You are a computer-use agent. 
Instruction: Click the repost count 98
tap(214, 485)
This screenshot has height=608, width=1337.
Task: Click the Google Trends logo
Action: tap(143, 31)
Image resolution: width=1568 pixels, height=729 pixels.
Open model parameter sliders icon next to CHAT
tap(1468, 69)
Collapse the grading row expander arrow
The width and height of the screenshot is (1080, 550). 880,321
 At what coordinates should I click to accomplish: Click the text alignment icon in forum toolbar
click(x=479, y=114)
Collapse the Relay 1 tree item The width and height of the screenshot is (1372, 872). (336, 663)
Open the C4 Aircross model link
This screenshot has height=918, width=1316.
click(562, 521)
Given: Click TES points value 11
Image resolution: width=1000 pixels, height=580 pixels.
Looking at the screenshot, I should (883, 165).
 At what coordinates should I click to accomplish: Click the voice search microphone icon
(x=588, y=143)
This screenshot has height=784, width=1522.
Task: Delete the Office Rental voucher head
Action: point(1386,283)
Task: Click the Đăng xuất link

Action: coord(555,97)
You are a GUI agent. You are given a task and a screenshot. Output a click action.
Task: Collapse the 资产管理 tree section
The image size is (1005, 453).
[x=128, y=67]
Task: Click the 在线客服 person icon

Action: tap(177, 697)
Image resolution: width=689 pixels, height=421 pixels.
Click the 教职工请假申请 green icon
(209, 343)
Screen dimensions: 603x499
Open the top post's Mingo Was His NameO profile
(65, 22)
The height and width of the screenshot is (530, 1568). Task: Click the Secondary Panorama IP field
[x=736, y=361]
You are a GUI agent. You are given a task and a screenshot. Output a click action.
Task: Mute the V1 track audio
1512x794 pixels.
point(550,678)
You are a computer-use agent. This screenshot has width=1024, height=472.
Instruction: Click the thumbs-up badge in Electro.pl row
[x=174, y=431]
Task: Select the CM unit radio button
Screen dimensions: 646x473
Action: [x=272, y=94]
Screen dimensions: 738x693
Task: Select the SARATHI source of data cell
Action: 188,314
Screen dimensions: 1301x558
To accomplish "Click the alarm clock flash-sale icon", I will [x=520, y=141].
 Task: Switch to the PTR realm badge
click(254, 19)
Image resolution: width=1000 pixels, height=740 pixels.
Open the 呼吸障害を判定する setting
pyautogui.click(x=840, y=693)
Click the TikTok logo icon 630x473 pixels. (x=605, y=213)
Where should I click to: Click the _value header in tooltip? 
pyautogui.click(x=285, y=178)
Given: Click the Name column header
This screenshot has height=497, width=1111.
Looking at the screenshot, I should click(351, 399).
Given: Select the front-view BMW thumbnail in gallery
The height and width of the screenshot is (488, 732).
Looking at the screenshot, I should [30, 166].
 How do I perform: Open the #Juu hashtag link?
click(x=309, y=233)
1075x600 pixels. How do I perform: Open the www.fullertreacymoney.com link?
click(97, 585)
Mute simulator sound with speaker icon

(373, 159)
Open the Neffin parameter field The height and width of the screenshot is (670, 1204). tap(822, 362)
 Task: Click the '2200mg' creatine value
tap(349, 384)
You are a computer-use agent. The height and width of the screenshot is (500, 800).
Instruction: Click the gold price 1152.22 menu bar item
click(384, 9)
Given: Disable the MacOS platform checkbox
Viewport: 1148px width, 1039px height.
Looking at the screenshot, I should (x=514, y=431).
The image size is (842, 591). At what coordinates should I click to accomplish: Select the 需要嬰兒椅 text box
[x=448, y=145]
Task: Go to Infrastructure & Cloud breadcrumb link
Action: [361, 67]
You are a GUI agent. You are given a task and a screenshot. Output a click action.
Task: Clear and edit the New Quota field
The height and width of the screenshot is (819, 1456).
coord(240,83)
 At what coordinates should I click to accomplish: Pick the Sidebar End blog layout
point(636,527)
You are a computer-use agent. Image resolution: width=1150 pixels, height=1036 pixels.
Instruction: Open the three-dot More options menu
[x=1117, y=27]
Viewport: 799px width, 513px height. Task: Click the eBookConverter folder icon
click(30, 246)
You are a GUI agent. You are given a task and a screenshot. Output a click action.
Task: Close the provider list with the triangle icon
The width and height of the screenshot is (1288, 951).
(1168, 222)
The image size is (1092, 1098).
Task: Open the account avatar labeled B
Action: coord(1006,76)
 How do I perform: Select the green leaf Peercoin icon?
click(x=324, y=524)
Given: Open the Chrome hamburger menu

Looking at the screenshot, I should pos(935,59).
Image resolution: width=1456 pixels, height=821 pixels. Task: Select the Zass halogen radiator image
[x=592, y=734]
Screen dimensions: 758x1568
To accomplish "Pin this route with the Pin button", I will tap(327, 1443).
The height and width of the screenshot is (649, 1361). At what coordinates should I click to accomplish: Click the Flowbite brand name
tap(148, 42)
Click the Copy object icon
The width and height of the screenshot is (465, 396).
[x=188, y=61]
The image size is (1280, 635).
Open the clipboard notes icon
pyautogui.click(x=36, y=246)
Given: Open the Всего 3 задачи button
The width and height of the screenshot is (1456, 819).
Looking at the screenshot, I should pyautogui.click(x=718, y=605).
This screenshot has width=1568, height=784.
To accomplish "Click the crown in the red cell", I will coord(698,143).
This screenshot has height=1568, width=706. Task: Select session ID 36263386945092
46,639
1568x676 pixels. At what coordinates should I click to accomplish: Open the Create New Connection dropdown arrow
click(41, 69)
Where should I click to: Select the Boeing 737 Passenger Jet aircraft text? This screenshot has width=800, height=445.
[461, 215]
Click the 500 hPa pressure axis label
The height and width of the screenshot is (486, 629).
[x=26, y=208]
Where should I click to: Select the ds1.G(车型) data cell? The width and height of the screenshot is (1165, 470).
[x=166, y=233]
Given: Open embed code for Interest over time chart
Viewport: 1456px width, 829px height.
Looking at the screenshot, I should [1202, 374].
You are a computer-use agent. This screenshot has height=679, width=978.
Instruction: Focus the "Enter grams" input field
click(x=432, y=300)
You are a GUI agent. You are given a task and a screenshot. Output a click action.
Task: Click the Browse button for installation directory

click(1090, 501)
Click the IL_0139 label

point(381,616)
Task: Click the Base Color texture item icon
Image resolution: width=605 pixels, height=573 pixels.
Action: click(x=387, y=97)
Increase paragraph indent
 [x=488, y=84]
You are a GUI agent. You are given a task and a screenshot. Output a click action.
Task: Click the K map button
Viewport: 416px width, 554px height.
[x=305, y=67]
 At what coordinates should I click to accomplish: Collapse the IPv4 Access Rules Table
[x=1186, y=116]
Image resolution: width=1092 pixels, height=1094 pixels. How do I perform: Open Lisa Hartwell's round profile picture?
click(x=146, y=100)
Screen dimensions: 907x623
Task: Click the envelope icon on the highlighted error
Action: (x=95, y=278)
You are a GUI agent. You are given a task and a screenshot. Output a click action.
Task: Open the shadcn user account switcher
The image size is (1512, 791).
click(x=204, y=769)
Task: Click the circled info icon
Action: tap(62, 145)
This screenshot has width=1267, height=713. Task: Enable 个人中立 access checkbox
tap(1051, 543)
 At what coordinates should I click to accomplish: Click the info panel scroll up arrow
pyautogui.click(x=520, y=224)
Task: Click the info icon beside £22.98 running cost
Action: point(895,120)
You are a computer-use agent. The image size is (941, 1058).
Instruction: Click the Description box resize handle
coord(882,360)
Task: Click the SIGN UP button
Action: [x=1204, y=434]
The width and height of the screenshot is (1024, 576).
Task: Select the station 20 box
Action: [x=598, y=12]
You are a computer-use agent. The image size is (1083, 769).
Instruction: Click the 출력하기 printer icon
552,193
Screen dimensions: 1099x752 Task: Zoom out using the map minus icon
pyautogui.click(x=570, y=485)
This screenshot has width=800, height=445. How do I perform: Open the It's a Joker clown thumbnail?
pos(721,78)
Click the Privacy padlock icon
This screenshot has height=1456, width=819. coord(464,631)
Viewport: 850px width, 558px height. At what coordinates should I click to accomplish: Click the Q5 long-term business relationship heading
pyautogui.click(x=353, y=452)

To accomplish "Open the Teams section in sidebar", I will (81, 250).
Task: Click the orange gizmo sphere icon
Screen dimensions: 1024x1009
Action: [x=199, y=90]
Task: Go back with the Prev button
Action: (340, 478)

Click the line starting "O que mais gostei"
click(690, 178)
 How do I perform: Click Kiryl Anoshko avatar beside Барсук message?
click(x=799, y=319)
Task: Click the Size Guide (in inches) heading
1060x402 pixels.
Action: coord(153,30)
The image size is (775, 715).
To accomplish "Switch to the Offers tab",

──────

What is expected: Please find every line in the records above that holds the word "computer" and copy it.

Response box:
You are a computer-use agent. 
You are a computer-use agent. This screenshot has width=1024, height=472.
You are a computer-use agent. The height and width of the screenshot is (500, 800).
You are a computer-use agent. Image resolution: width=1150 pixels, height=1036 pixels.
You are a computer-use agent. This screenshot has height=679, width=978.
You are a computer-use agent. The image size is (941, 1058).
You are a computer-use agent. The image size is (1083, 769).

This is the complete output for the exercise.